Frame-Level Internal Tool Use for Temporal Grounding in Audio LMs
Joesph An, Phillip Keung, Jiaqi Wang, Orevaoghene Ahia, Noah A. Smith
TL;DR
The paper addresses the challenge of precise temporal grounding in audio language models, where generating timestamps as text tokens leads to hallucinations and poor length generalization. It introduces frame-level internal tool use, attaching a lightweight prediction head to the model's internal audio representations to produce frame-level event distributions, and trains with either a binary frame-level loss or an inhomogeneous Poisson process (IHP) loss. Across word localization, speaker diarization, and audio event localization, Poisson-based frame-level training consistently outperforms token-based generation and binary loss baselines, delivering high accuracy and robustness to out-of-distribution durations, while enabling substantial inference speedups (often exceeding $50\times$, up to $60\times$).

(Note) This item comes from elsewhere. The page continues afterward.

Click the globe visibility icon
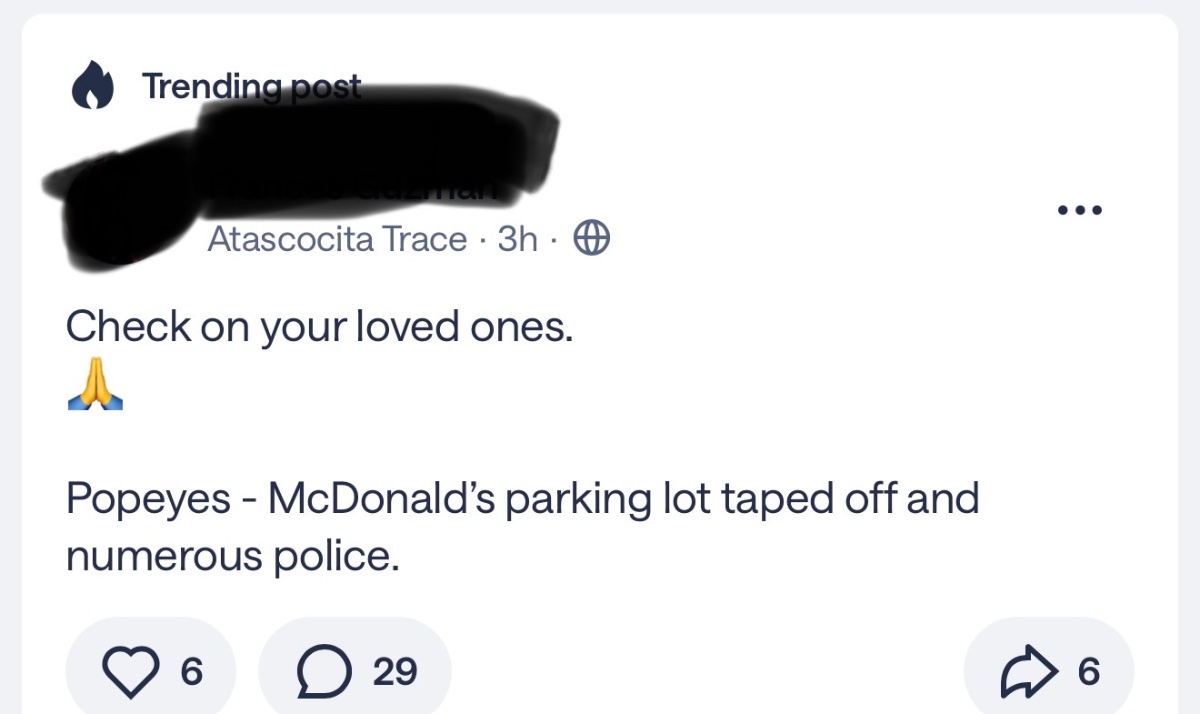The width and height of the screenshot is (1200, 714). pos(591,239)
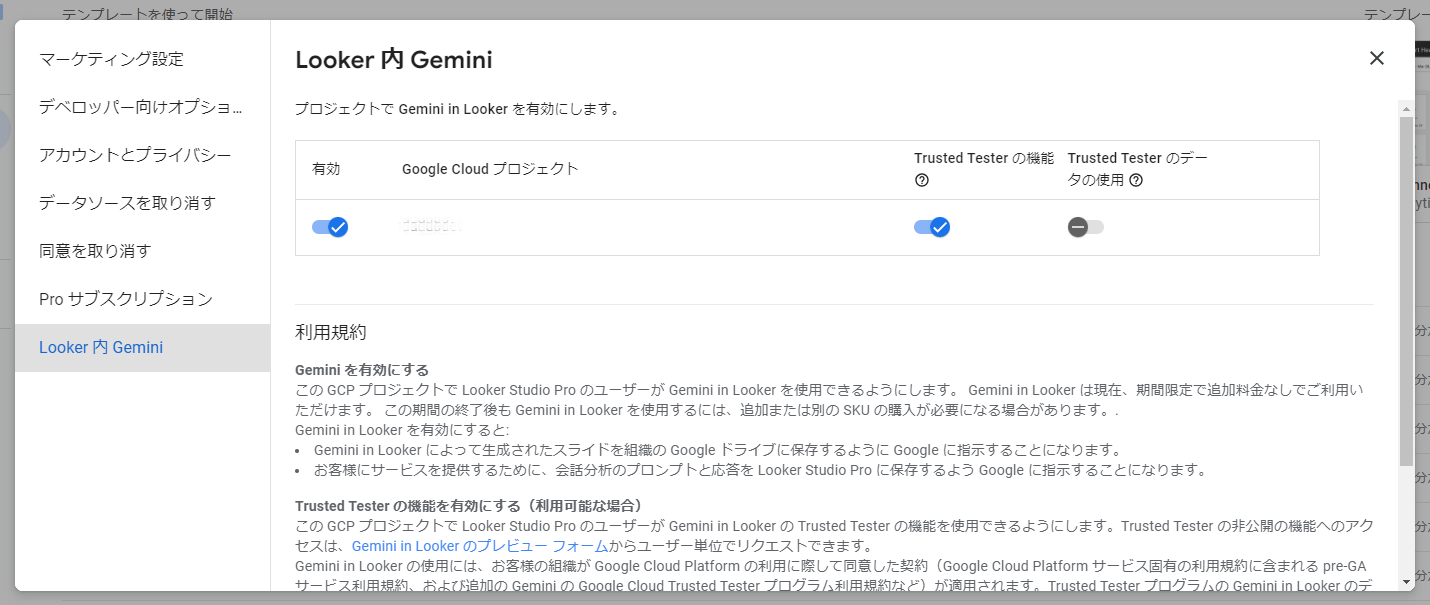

The approach leverages time-rescaling and posterior-mode inference for continuous-time event modeling and demonstrates strong generalization to multiple timestamps and longer sequences, representing a practical, efficient alternative to autoregressive timestamp generation in audio LMs.
Abstract
Large audio language models are increasingly used for complex audio understanding tasks, but they struggle with temporal tasks that require precise temporal grounding, such as word alignment and speaker diarization. The standard approach, where we generate timestamps as sequences of text tokens, is computationally expensive and prone to hallucination, especially when processing audio lengths outside the model's training distribution. In this work, we propose frame-level internal tool use, a method that trains audio LMs to use their own internal audio representations to perform temporal grounding directly. We introduce a lightweight prediction mechanism trained via two objectives: a binary frame classifier and a novel inhomogeneous Poisson process (IHP) loss that models temporal event intensity. Across word localization, speaker diarization, and event localization tasks, our approach outperforms token-based baselines. Most notably, it achieves a >50x inference speedup and demonstrates robust length generalization, maintaining high accuracy on out-of-distribution audio durations where standard token-based models collapse completely.